§ Consigne: Reproduisez mot pour mot l'intégralité de la critique du film Anyab.

[Film] Anyab, de Mohammed Shebl (1981)

The Rocky Horror Picture Show, version Égyptienne…


Avis de John Roch :
Après The Rocky Horror Picture Show, j’aurais pu enchainer sur Shock Treatment, sa suite si méconnue qu’elle semble n’avoir jamais existé. J’aurais pu également parler de The Rocky Horror Picture Show : Let’s Do The Time Warp Again !, remake/hommage produit pour la télévision à l’occasion des 40 ans du film de Jim Sharman ou un dossier sur les multiples clins d’œil et références dans toute une chiée de films et de séries mais non, c’est mal me connaitre. Je suis parti dans une direction complètement opposée, dans les tréfonds des oubliettes du cinéma pour en sortir une chose dont j’ai appris l’existence complètement par hasard il y a quelques mois : Anyab, de son nom international Fangs, plus (ou moins, c’est selon) connu sous le titre The Egyptian Rocky Horror Picture Show. Ce n’est cependant pas à quoi l’on pourrait s’attendre, car si le film démarre bel et bien comme une copie du métrage culte, il s’en éloigne complètement au bout de 20 minutes pour devenir autre chose. Une autre chose laide, où le rythme et la mise en scène y sont absents, où les longueurs et le montage à la frontière de l’incompréhensible y sont présents, et si bien que le film dure 1h40, j’ai eu l’impression d’avoir passé mon après-midi à le regarder. Avant de passer aux choses sérieuses non, Time Warp n’est pas repris à la sauce Égyptienne. Ce qui n’est pas forcément un mal, mais en y repensant, ça aurait surement apporté un peu de disco sensations à une B.O sur laquelle bien évidement je reviendrai.

§ Données fournies:

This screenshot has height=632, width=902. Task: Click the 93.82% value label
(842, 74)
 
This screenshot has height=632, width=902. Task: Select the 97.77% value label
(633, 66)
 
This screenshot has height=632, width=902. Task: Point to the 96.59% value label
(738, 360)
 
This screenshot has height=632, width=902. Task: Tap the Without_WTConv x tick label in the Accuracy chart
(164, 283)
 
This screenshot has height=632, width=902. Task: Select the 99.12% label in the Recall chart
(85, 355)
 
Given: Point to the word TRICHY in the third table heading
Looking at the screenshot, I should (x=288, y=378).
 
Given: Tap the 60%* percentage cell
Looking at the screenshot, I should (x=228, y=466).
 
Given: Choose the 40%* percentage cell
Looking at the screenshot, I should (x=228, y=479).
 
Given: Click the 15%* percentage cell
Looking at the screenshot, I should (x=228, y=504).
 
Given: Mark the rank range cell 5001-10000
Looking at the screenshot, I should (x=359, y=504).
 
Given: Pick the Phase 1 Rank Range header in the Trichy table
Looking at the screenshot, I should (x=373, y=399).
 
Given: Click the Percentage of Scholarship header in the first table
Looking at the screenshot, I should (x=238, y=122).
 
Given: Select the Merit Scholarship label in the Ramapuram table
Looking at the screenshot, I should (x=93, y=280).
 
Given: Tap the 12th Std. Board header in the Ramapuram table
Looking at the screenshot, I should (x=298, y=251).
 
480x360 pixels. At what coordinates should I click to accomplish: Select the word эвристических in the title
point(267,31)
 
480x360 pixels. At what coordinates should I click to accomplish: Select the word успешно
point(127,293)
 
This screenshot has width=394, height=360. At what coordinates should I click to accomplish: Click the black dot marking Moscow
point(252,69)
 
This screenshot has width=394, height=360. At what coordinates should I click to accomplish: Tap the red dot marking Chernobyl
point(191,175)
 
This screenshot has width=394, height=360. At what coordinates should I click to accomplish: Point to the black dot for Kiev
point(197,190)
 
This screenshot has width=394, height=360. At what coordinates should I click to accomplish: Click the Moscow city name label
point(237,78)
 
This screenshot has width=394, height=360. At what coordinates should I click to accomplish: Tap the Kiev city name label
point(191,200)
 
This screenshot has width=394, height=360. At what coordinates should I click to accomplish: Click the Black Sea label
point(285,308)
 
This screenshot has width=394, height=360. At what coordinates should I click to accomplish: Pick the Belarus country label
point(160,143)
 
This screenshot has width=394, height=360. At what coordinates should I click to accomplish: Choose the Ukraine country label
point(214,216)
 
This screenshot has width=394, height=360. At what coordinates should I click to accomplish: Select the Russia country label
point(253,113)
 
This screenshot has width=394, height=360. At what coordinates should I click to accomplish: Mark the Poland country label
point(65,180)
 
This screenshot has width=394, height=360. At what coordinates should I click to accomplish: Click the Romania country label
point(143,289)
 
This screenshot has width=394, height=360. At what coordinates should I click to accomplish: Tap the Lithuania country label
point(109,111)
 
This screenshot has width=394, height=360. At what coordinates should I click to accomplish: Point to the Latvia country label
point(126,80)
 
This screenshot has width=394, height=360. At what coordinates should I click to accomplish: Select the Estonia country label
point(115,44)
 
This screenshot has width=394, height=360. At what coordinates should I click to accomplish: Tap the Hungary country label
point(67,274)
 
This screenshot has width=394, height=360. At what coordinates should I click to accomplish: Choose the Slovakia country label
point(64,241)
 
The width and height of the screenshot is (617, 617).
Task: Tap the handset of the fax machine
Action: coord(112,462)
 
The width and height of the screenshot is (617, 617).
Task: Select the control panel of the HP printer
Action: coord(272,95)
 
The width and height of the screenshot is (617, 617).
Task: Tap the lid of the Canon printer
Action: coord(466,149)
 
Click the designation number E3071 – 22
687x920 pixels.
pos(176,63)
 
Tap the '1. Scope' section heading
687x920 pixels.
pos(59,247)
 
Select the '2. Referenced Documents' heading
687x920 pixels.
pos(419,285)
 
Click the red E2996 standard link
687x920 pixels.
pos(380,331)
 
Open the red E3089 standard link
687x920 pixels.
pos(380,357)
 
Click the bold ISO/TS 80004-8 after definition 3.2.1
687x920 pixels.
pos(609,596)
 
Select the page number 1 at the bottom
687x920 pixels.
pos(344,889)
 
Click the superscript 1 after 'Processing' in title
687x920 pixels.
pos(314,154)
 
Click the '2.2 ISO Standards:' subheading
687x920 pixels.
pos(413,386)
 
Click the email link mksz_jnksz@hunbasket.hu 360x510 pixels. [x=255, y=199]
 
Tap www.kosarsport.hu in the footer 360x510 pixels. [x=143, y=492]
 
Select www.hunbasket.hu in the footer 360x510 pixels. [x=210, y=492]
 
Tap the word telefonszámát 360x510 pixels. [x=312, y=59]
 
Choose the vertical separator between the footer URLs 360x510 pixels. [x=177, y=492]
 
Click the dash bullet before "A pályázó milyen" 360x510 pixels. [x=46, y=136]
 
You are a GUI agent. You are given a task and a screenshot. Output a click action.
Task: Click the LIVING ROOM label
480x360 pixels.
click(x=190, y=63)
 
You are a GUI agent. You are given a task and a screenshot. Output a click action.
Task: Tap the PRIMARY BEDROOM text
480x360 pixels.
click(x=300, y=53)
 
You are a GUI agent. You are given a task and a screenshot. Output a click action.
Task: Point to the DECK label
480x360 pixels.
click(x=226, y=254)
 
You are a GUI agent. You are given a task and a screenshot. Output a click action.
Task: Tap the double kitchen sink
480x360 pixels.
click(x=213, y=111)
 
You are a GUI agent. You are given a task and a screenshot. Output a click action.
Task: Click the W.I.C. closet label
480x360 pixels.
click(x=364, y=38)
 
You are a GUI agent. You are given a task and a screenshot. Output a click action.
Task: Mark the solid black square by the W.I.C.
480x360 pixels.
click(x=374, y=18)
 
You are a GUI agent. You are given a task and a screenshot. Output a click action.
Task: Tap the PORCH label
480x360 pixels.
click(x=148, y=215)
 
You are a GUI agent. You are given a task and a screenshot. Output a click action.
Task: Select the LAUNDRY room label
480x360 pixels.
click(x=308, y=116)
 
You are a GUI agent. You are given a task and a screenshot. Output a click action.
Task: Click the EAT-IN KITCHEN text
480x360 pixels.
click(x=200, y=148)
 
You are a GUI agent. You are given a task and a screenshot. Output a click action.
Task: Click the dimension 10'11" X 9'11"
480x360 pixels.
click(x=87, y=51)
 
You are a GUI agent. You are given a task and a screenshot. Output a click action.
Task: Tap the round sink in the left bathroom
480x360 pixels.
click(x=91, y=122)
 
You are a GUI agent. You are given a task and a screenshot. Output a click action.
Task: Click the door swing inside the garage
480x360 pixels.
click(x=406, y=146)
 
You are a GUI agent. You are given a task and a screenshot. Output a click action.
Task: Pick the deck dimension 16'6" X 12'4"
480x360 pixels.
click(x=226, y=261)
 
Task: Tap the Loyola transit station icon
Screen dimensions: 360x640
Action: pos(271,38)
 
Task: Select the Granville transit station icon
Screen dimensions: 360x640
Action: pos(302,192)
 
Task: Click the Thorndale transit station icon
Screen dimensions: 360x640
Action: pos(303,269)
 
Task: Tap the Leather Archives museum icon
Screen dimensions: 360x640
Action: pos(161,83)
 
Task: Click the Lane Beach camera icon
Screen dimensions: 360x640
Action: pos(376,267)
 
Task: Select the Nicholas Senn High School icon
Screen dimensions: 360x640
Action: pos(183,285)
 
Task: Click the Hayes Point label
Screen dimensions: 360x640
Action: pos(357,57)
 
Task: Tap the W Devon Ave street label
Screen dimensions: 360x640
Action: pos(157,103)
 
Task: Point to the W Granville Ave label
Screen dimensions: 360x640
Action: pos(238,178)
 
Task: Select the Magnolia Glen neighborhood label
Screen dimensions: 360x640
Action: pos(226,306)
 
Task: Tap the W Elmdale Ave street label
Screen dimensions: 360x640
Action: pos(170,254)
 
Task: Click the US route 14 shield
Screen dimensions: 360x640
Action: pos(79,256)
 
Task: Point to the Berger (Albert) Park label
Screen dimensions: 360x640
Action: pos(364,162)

§ Réponse finale:
[Film] Anyab, de Mohammed Shebl (1981)

The Rocky Horror Picture Show, version Égyptienne…


Avis de John Roch :
Après The Rocky Horror Picture Show, j’aurais pu enchainer sur Shock Treatment, sa suite si méconnue qu’elle semble n’avoir jamais existé. J’aurais pu également parler de The Rocky Horror Picture Show : Let’s Do The Time Warp Again !, remake/hommage produit pour la télévision à l’occasion des 40 ans du film de Jim Sharman ou un dossier sur les multiples clins d’œil et références dans toute une chiée de films et de séries mais non, c’est mal me connaitre. Je suis parti dans une direction complètement opposée, dans les tréfonds des oubliettes du cinéma pour en sortir une chose dont j’ai appris l’existence complètement par hasard il y a quelques mois : Anyab, de son nom international Fangs, plus (ou moins, c’est selon) connu sous le titre The Egyptian Rocky Horror Picture Show. Ce n’est cependant pas à quoi l’on pourrait s’attendre, car si le film démarre bel et bien comme une copie du métrage culte, il s’en éloigne complètement au bout de 20 minutes pour devenir autre chose. Une autre chose laide, où le rythme et la mise en scène y sont absents, où les longueurs et le montage à la frontière de l’incompréhensible y sont présents, et si bien que le film dure 1h40, j’ai eu l’impression d’avoir passé mon après-midi à le regarder. Avant de passer aux choses sérieuses non, Time Warp n’est pas repris à la sauce Égyptienne. Ce qui n’est pas forcément un mal, mais en y repensant, ça aurait surement apporté un peu de disco sensations à une B.O sur laquelle bien évidement je reviendrai.